Costs and expenses.  Manufacturing gross margin was 13.6% of sales for the
first quarter of 1997 compared with 12.2% for the same period in 1996.  The
increase in gross margin reflects improved operating performance and
pricing.

     Marketing and administrative expense increased to $83 million in 1997
from $73 million in the first quarter of 1996 reflecting investment in the
implementation of the company's strategy to reduce costs and complexity in
its manufacturing processes.

Liquidity and Capital Resources

     Cash flow is generated from the manufacture and sale of trucks, mid-
range diesel engines and service parts as well as product financing and
insurance coverage provided to Transportation's dealers and retail
customers by the financial services operations.

     Historically, funds to finance Transportation's products are obtained
from a combination of commercial paper, short- and long-term bank
borrowings, medium- and long-term debt issues, sales of finance receivables
and equity capital.  NFC's current debt ratings have made bank borrowings
and sales of finance receivables the most economic sources of cash. 
Insurance operations are funded through internal operations.

     Total cash, cash equivalents and marketable securities of the company
amounted to $645 million at January 31, 1997, $881 million at October 31,
1996 and $806 million at January 31, 1996.

     Cash used in operations during the first quarter of 1997 totaled $140
million, primarily from a net change in operating assets and liabilities of
$170 million.  The net change in operating assets and liabilities includes
a $111 million decrease in receivables offset by a reduction in accounts
payable of  $178 million resulting from lower production. Other liabilities
declined by $95 million reflecting a $105 million pension payment. 

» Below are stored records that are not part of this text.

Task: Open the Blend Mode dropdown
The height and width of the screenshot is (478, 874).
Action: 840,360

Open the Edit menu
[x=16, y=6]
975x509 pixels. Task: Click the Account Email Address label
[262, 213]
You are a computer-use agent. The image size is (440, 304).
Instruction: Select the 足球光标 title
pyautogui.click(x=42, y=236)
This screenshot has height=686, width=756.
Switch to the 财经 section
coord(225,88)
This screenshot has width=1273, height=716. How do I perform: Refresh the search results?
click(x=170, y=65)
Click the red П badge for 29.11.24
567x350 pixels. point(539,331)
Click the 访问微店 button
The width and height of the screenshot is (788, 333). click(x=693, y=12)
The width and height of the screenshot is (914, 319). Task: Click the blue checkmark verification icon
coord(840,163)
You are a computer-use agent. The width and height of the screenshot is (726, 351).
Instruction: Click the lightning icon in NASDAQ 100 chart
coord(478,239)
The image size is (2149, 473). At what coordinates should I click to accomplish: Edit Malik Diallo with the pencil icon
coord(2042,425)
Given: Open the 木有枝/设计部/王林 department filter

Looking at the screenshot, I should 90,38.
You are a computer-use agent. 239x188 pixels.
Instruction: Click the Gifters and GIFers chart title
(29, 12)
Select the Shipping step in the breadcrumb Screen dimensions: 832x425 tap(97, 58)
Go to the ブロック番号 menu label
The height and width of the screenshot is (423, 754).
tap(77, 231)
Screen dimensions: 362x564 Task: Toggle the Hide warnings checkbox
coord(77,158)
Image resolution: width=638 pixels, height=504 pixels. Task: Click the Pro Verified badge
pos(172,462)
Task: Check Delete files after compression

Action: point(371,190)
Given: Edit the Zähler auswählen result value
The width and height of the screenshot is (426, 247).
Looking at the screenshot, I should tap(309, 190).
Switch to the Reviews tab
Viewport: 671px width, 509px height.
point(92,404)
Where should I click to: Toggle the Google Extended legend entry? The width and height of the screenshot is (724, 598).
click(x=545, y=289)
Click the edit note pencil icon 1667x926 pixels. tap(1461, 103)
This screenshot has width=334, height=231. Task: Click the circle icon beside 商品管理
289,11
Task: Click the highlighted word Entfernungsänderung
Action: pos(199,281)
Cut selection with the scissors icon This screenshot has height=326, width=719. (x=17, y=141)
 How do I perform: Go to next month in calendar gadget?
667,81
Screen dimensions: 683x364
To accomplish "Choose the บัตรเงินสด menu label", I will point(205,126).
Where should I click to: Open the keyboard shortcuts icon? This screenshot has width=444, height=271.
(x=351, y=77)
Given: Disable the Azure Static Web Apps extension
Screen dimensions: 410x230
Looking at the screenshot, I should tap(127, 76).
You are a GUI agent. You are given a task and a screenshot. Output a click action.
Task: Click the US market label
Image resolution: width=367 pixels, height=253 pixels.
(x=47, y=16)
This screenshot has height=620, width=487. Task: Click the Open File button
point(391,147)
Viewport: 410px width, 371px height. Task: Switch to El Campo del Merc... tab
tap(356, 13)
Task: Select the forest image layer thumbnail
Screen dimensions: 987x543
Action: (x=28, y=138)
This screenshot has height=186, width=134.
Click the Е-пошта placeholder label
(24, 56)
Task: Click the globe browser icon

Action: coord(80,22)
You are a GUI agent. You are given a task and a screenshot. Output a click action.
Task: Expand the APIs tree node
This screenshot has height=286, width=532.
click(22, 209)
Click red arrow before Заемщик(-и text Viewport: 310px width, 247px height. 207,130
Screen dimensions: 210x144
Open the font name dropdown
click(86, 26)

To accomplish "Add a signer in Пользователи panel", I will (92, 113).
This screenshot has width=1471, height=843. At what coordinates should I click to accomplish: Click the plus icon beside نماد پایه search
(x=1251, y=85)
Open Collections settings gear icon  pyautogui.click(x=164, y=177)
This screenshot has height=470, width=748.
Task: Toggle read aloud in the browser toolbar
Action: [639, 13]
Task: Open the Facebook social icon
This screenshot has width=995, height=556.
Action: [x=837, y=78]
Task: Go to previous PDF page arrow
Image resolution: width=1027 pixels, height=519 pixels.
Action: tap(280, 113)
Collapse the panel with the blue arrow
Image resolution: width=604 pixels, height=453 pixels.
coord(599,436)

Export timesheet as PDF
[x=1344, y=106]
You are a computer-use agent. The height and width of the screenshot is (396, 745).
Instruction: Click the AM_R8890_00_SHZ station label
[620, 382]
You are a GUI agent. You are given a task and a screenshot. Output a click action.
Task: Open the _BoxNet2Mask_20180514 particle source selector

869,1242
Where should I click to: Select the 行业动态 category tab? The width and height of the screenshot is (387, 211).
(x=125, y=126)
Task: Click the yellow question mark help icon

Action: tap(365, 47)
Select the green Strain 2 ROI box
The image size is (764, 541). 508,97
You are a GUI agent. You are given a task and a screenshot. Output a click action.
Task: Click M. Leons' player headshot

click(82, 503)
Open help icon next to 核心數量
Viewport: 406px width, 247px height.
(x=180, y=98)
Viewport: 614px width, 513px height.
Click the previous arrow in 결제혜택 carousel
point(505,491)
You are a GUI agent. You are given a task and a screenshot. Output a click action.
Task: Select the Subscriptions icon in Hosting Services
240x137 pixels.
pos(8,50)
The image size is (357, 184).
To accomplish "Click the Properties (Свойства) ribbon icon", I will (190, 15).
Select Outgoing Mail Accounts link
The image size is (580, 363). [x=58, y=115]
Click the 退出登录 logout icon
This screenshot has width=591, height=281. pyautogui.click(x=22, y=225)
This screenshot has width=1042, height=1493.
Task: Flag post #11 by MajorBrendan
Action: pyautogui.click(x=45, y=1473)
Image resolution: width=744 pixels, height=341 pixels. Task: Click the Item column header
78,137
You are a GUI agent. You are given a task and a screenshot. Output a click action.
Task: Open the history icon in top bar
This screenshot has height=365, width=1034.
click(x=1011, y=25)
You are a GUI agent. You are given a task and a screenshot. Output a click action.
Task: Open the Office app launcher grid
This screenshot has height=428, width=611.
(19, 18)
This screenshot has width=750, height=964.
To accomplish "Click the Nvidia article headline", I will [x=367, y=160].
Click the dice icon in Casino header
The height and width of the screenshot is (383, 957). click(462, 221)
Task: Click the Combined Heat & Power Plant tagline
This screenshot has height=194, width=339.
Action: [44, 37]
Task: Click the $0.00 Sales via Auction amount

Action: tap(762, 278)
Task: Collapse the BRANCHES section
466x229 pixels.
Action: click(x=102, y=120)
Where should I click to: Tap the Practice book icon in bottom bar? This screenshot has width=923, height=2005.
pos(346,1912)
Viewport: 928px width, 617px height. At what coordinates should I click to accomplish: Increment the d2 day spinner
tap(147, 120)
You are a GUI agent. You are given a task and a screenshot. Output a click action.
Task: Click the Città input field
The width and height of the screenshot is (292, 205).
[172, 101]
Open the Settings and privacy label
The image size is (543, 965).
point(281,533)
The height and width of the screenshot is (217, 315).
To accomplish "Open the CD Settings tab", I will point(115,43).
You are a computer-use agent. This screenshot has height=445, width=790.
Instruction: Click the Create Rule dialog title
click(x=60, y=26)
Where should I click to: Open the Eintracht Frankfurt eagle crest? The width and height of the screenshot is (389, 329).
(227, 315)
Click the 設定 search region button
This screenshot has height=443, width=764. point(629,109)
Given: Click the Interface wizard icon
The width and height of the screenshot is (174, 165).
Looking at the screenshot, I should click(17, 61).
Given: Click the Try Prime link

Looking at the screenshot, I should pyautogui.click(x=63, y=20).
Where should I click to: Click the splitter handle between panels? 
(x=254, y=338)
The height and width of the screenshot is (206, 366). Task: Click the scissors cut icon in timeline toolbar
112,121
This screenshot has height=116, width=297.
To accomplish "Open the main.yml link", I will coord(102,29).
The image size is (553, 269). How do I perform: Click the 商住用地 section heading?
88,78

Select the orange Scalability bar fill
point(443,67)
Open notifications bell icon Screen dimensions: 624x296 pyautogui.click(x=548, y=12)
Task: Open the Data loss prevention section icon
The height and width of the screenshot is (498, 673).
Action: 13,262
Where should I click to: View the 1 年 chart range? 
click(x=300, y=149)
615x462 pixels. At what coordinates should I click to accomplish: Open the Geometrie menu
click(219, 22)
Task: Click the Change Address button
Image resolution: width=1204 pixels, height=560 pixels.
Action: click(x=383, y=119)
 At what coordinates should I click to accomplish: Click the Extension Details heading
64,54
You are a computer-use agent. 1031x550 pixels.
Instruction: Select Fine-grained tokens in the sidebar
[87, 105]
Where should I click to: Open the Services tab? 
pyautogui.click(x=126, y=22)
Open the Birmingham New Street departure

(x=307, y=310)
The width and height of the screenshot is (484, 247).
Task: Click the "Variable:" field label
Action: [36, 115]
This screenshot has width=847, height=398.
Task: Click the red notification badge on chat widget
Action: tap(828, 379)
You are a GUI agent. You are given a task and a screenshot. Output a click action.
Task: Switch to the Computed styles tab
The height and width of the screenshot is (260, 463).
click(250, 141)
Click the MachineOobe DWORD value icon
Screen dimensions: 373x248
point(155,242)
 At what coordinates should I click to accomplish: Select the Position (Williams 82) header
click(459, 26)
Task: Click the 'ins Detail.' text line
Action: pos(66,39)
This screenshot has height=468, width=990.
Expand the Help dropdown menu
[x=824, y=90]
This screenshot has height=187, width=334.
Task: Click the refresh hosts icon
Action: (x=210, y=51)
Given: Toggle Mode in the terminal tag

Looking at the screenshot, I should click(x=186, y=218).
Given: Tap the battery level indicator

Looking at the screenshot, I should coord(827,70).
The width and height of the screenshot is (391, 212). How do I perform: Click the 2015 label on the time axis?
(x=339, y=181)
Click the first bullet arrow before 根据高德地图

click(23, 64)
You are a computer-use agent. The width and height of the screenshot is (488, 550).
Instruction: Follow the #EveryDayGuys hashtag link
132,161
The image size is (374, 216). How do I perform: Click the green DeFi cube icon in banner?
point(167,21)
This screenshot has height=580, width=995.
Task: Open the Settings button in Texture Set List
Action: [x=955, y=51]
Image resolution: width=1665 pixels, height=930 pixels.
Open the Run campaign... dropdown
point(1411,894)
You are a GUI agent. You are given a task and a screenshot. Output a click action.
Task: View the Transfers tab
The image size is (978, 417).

     Investment programs provided $200 million in cash reflecting a net
decrease in retail notes and lease receivables as collections and sales of
receivables exceeded purchases by $289 million. Other investment activities
used $52 million for a net increase in marketable securities and $25
million to fund capital expenditures for truck product improvements, to
increase mid-range diesel engine capacity and for programs to improve cost
performance.

     Financing activities used cash to pay $7 million in dividends on the
Series G Preferred shares and to reduce notes and debt outstanding under
the bank revolving credit facility and asset-backed and other commercial
paper program by $409 million offset by a $79 million increase in debt.

     Receivable sales were a significant source of funding in 1997 and
1996.  During the first quarter of 1997 and of 1996, NFC sold $487 million
and $525 million, respectively, of retail notes through Navistar Financial
Retail Receivables Corporation (NFRRC).  NFRRC has filed registration
statements with the Securities and Exchange Commission which provide for
the issuance of up to $5,000 million of asset-backed securities.  At
January 31, 1997, the remaining shelf registration available to NFRRC was
$1,973 million.

     NFC also utilizes a $500 million revolving wholesale note sales trust
that provides for the continuous sale of eligible wholesale notes on a
daily basis.  The sales trusts are comprised of three $100 million tranches
of investor certificates maturing serially from 1997 to 1999 and a $200
million tranche maturing in 2004.  As of January 31, 1997, $72 million of
the tranche maturing in 1997 has been paid and the remaining $28 million
will amortize over the next few months.  The ongoing commitment will then
be $400 million.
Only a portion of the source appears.